Looking back on their respective fallouts, some of those involved suspect their friendships had already reached boiling points; the bride-bridesmaid dynamic just happened to be the straw that broke the camel’s back. “I think the pressure that is placed on you as a woman getting married just got too much,” says Alice regarding her friend’s behaviour. “I could tell she was very insecure about doing it ‘right’, hence the indecision and not knowing how to behave like a normal person. Also, maybe she thought I’d be genuinely happy to organise the hen? I’m certainly the ‘organiser’ in my friendship group and love to plan fun birthdays for my friends but this woman just massively took advantage of it over the years, and on that occasion basically treated me like a paid member of staff.”

However strained your friendship may be, there are ways to avoid a bust-up ahead of the big day. “The key thing is to openly communicate expectations from both sides,” says Kuss. “The bride should communicate what she expects from the bridesmaid, and the bridesmaid in turn should let the bride know how she may be able to meet those expectations. This will help in avoiding any conflict or possible future resentment.”

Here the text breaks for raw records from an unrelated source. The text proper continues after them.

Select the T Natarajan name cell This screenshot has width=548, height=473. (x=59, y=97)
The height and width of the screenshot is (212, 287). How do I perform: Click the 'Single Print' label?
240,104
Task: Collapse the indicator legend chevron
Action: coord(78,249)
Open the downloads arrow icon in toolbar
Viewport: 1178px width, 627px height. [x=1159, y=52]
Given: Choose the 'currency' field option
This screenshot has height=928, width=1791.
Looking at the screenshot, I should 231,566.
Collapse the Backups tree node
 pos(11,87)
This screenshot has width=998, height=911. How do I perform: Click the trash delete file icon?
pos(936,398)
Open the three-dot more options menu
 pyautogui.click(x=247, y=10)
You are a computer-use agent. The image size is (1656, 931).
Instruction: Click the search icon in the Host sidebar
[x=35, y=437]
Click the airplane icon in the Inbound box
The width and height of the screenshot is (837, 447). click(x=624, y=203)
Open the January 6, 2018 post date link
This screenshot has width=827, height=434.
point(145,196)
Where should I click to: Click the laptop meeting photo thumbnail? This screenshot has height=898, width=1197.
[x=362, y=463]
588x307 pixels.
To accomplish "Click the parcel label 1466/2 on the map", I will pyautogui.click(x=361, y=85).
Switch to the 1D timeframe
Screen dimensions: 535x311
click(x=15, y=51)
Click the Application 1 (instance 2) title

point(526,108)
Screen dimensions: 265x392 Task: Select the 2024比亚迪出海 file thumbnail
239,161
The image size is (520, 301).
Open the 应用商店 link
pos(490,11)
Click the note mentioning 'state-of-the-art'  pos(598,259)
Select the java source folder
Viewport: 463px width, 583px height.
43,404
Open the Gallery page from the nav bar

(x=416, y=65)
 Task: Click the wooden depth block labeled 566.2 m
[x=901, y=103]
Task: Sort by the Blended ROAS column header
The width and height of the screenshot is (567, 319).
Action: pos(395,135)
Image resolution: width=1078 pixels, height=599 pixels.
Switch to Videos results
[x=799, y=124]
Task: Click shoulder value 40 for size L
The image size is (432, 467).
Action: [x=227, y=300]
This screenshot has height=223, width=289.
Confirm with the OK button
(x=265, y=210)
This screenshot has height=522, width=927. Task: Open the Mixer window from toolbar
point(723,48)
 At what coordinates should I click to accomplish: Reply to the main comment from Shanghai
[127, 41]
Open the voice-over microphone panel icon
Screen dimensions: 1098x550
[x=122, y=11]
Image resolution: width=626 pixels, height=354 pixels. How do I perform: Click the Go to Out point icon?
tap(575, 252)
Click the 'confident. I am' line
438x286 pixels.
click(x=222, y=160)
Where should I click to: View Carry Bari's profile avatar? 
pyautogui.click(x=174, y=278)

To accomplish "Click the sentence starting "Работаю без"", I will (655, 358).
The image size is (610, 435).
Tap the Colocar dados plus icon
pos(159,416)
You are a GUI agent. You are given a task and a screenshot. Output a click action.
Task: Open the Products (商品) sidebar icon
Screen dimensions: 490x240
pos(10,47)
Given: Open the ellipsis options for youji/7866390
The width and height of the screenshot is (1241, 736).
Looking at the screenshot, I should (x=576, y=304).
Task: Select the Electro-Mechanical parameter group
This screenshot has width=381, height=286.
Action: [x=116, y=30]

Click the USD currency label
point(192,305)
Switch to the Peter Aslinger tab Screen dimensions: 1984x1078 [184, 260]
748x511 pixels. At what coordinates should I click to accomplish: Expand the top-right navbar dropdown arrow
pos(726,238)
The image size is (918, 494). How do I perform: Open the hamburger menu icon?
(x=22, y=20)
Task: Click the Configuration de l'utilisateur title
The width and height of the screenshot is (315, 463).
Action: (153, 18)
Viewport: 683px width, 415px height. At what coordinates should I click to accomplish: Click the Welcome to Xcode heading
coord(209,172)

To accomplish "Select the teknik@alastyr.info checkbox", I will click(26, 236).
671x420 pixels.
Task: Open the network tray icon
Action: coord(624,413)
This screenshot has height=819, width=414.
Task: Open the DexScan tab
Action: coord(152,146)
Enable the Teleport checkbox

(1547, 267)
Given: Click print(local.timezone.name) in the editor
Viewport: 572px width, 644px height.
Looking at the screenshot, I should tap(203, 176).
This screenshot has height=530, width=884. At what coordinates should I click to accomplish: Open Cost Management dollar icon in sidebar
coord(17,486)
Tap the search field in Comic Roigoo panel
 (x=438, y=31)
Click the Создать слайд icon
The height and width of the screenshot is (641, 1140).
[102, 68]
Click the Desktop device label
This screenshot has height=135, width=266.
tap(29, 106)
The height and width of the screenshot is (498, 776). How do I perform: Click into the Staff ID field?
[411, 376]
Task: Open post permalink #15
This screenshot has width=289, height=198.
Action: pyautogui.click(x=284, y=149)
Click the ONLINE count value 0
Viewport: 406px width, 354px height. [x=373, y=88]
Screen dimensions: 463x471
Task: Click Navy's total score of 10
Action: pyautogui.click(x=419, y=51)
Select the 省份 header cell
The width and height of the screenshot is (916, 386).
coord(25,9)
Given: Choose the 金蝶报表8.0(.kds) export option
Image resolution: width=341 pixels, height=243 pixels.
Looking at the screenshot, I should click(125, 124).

‘I fell out with one of my bridesmaids because she couldn’t commit to anything, no matter how flexible everyone else was’
‘I fell out with one of my bridesmaids because she couldn’t commit to anything, no matter how flexible everyone else was’ (iStock)

Also, it might be worth choosing your bridesmaids carefully, and if chosen, inquiring as to what will be expected of you. It’s hardly common for anyone to turn down the opportunity of being a bridesmaid, but it shouldn’t be considered compulsory; everyone is within their right to turn it down if the expectations are beyond their capacity. Besides, people have jobs, children, responsibilities… it’s worth factoring all this in when considering being a bridesmaid for a close friend.

“The most important thing for both brides and their bridesmaids is to ensure that expectations, wishes and possibilities of support are openly and directly communicated,” adds Kuss. “This way, bridesmaids will be aware of what the bride may want from them, and they can in turn communicate how they may be able to meet those expectations. If the expectations placed on the bridesmaid are too high, they may suggest involving another bridesmaid and come up with alternative solutions.”

And, in some cases, it’s about recognising that those alternative solutions might be walking away from a friendship altogether. It may seem dramatic, but in the long run it could be what’s best for both of you.